■子を守る父親、バランの最期
最後に紹介するシーンは第56話「受け継がれる心」よりバランの最期のシーン。ハドラーのシーンから一続きで、バランとダイの奮闘むなしく「黒の結晶」はバーンやミストバーンのせいで爆発する。
大陸を吹き飛ばすほどの威力だったが、ダイは生存。そもそもダイはハドラーとの戦いのとき、子を想うバランにラリホーマをかけられ眠らされている。そして「黒の結晶」が爆発する瞬間、バランは生命エネルギーともいえる「竜闘気(ドラゴニックオーラ)」を全解放してダイを守ったのだった。
当然「竜闘気」をすべて失ったバランは、そのまま帰らぬ人となる。死の直前、ダイと話すシーンがあり、不器用な親子の会話がなんとも涙を誘う。恥ずかしさとこれまでの行動でバランを「父さん」と呼べないダイと、愛情をうまく伝えられずいい父親ができないバラン。悲しくも、そのわだかまりはバランが死ぬことで解消された。

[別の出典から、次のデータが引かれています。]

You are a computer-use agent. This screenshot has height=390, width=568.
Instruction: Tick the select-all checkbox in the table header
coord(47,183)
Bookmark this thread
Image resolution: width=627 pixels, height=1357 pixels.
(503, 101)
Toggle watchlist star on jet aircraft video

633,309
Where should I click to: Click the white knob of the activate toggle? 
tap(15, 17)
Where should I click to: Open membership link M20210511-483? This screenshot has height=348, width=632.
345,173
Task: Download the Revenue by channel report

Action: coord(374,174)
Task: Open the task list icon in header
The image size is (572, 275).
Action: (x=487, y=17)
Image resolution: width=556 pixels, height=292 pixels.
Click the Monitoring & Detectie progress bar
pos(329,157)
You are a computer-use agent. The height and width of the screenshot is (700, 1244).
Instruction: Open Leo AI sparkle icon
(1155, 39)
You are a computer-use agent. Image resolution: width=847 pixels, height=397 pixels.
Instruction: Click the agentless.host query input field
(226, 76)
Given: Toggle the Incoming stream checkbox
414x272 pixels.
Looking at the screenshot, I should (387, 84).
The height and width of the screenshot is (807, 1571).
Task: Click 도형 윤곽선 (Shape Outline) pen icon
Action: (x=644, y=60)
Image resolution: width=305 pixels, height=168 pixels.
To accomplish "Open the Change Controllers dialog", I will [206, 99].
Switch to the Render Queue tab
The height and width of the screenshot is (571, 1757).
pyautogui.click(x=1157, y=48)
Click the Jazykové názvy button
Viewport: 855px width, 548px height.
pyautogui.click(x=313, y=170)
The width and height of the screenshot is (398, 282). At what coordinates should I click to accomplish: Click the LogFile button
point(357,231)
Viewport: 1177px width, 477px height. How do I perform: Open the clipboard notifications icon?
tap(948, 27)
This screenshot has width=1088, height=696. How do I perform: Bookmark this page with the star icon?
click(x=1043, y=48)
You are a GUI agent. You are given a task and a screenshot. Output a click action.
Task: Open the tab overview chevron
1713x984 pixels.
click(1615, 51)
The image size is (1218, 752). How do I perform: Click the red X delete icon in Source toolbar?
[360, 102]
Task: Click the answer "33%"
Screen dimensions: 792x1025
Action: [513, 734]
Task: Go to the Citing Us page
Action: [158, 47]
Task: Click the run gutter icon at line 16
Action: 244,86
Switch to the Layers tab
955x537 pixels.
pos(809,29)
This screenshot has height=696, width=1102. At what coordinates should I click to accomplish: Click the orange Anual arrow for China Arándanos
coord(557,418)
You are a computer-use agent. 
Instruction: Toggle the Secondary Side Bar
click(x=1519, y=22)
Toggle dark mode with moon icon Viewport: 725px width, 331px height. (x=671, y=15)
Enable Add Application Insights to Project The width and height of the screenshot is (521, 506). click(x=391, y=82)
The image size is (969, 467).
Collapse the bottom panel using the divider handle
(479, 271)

バランの最期に、大声で「父さん」と叫ぶダイの姿はあまりにもつらく悲しい。しかし、バランの想いがダイの中へ流れ込む描写があり、親子として分かりあえたのだ。一度は死闘を繰り広げた親子が分かりあった様子は、作品屈指の名場面と言って差し支えないだろう。
他にも前述のアバンのメガンテや、ヒュンケルの父であるバルトスの死亡シーンなど悲しい展開の多い『ダイの大冒険』。また今回はまだアニメ化されていないシーンからは選ばなかったが、『ダイの大冒険』の神回は最終決戦にギュッと凝縮されていると言っても過言ではない。
悲しいやら嬉しいやらアニメは最終局面まであと少しとなった。それらの感動的な名場面がどのように描かれるのか、残りわずかな時間を楽しみたい。